Dataset entries

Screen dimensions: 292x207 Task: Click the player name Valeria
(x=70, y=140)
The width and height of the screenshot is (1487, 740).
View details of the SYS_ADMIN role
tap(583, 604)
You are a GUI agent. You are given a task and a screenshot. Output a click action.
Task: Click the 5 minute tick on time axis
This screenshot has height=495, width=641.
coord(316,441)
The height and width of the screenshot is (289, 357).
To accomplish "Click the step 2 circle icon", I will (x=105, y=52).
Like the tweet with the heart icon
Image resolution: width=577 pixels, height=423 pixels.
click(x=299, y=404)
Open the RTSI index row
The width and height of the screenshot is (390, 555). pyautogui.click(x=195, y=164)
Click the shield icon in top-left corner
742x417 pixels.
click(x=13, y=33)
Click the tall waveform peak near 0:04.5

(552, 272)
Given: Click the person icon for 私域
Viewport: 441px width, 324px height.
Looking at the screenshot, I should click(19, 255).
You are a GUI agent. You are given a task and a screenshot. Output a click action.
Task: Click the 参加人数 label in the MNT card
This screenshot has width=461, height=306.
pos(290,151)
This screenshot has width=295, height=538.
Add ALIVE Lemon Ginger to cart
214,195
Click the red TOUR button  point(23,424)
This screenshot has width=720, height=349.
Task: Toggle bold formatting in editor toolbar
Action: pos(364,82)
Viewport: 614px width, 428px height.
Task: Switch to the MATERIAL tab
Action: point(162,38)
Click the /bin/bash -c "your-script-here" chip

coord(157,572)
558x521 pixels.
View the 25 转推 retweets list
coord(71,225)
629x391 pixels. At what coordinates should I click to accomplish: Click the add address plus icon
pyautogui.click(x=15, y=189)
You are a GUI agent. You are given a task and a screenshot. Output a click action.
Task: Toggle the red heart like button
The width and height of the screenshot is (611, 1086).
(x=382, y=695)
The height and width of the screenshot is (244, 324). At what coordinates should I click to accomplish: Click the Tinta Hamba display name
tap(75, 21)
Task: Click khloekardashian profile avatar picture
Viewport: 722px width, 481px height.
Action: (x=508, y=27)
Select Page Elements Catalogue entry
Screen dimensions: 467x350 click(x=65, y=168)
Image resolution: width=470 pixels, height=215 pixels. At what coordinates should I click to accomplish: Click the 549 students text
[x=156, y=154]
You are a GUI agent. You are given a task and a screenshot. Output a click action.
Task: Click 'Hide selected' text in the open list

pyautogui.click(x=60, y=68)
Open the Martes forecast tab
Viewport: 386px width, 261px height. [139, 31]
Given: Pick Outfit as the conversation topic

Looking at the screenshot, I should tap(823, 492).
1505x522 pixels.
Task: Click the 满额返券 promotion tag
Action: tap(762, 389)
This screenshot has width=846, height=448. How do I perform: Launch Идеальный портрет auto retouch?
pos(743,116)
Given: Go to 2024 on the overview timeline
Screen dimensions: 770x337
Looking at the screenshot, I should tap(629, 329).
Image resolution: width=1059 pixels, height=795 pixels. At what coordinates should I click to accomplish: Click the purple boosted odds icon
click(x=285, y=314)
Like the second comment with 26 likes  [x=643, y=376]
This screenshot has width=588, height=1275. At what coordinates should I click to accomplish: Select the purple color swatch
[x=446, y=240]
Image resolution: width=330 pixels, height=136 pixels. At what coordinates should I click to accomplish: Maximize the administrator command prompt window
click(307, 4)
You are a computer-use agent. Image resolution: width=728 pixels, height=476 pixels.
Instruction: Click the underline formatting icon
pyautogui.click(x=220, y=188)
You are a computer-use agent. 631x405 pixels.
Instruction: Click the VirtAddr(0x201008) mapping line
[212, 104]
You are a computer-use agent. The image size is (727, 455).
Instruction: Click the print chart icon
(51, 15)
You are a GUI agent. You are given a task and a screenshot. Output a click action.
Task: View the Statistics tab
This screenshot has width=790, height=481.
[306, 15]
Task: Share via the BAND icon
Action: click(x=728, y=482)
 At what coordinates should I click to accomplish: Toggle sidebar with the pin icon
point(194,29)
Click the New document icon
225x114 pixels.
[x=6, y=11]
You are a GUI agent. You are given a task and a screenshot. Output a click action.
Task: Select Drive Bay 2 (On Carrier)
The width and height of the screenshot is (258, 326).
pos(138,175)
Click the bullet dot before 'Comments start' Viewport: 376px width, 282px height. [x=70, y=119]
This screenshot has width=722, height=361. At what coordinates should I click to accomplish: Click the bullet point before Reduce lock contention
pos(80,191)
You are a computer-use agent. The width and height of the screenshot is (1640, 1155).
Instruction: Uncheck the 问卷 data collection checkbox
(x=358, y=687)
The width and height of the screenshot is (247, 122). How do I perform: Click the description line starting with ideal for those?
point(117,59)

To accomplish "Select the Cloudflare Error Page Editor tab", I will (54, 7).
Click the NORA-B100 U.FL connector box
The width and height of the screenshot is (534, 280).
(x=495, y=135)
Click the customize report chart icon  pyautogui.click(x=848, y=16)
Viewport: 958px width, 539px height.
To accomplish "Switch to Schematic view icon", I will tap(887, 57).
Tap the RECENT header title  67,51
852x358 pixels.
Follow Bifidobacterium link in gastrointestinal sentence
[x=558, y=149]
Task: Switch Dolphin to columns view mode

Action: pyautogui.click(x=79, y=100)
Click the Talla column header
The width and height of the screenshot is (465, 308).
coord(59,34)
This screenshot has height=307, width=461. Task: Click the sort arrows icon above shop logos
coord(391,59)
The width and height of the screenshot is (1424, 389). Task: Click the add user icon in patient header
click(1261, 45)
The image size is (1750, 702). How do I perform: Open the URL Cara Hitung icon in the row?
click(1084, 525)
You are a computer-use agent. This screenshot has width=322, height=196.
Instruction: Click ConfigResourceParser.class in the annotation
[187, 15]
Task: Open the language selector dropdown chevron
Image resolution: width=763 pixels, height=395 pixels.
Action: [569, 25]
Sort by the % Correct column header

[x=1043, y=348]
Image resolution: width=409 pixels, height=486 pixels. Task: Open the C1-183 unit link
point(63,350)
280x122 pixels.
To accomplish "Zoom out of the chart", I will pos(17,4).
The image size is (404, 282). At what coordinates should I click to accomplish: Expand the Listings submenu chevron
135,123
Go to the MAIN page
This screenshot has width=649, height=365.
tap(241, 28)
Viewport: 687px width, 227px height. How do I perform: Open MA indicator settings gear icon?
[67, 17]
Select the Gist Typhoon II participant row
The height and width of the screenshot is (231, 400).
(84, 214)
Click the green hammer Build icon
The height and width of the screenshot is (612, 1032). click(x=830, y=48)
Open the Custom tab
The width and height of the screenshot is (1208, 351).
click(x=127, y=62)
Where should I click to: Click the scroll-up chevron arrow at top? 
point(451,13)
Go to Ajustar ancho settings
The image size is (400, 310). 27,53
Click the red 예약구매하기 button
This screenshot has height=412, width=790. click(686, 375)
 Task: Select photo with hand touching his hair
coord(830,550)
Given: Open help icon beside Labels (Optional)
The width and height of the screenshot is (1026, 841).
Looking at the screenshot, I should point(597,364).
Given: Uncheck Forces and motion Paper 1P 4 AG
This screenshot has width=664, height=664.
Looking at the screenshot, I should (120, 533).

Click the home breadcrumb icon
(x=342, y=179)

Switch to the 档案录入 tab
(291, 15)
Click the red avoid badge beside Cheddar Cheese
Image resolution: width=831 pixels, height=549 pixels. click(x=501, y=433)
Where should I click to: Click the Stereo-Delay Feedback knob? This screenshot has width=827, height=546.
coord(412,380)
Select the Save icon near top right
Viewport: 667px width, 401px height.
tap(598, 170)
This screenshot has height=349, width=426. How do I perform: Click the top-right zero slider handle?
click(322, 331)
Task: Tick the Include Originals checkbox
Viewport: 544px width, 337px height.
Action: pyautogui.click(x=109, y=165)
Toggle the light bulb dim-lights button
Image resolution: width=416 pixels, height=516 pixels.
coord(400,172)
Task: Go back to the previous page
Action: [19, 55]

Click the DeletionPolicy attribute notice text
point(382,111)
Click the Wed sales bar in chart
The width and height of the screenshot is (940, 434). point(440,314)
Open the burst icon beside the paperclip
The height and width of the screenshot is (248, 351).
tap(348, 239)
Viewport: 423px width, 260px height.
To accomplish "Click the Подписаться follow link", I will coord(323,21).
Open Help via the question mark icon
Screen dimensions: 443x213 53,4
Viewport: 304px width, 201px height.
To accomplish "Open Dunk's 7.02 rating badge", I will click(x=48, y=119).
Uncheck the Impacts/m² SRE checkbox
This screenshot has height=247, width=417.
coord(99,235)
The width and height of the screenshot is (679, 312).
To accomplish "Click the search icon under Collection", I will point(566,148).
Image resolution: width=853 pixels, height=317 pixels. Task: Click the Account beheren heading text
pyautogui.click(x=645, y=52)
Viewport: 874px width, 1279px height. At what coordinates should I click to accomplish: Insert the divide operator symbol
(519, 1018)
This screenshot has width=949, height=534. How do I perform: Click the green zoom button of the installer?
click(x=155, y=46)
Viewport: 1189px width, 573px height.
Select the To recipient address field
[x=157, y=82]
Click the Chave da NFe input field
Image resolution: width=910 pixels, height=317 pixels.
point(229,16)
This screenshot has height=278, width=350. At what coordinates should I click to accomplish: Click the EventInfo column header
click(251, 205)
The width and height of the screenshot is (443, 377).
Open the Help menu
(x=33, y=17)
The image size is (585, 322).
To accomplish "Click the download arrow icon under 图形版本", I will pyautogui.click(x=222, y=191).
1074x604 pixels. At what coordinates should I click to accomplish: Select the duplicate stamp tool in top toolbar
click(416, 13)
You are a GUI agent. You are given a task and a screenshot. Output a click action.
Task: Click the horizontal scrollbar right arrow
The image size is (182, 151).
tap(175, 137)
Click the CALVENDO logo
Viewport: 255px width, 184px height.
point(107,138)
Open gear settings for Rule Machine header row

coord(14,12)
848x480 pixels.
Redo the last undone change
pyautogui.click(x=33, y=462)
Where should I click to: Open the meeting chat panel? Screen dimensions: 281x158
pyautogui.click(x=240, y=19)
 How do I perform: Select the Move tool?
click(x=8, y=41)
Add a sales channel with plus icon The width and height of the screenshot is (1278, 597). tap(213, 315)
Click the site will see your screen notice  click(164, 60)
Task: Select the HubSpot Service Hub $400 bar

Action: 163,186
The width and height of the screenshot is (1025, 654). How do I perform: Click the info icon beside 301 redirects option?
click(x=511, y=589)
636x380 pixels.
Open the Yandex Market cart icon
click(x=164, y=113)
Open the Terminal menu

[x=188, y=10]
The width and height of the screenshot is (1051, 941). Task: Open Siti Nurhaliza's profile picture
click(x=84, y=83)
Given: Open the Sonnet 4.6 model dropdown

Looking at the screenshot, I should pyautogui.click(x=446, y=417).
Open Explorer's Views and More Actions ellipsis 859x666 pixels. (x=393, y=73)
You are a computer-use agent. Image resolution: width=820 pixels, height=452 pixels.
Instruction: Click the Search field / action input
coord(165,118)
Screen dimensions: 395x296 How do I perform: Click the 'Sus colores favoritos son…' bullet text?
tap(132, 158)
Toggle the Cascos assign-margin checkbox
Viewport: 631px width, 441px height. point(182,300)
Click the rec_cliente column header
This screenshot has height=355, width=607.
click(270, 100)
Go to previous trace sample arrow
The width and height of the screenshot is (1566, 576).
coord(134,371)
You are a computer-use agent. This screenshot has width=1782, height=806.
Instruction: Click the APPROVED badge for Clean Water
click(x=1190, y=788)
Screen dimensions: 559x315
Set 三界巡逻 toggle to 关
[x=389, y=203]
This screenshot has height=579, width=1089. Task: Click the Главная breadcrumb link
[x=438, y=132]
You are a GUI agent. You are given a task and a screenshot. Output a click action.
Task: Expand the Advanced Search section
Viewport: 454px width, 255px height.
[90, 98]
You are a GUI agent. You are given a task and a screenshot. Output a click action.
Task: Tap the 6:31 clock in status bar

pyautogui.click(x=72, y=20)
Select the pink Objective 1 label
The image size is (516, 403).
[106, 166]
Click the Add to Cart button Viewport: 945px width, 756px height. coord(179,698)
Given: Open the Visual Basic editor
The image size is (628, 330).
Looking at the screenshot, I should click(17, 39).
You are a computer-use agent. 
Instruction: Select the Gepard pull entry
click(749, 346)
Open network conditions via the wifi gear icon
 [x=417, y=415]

■ **Task prompt**
Starting at the line that contains "The height and width of the screenshot is (289, 357)." and stopping after the line that contains "Task: Click khloekardashian", write out every line exactly as it appears above, and no other line.

■ **Exercise response**
The height and width of the screenshot is (289, 357).
To accomplish "Click the step 2 circle icon", I will (x=105, y=52).
Like the tweet with the heart icon
Image resolution: width=577 pixels, height=423 pixels.
click(x=299, y=404)
Open the RTSI index row
The width and height of the screenshot is (390, 555). pyautogui.click(x=195, y=164)
Click the shield icon in top-left corner
742x417 pixels.
click(x=13, y=33)
Click the tall waveform peak near 0:04.5

(552, 272)
Given: Click the person icon for 私域
Viewport: 441px width, 324px height.
Looking at the screenshot, I should click(19, 255).
You are a GUI agent. You are given a task and a screenshot. Output a click action.
Task: Click the 参加人数 label in the MNT card
This screenshot has width=461, height=306.
pos(290,151)
This screenshot has width=295, height=538.
Add ALIVE Lemon Ginger to cart
214,195
Click the red TOUR button  point(23,424)
This screenshot has width=720, height=349.
Task: Toggle bold formatting in editor toolbar
Action: pos(364,82)
Viewport: 614px width, 428px height.
Task: Switch to the MATERIAL tab
Action: point(162,38)
Click the /bin/bash -c "your-script-here" chip

coord(157,572)
558x521 pixels.
View the 25 转推 retweets list
coord(71,225)
629x391 pixels. At what coordinates should I click to accomplish: Click the add address plus icon
pyautogui.click(x=15, y=189)
You are a GUI agent. You are given a task and a screenshot. Output a click action.
Task: Toggle the red heart like button
The width and height of the screenshot is (611, 1086).
(x=382, y=695)
The height and width of the screenshot is (244, 324). At what coordinates should I click to accomplish: Click the Tinta Hamba display name
tap(75, 21)
Task: Click khloekardashian profile avatar picture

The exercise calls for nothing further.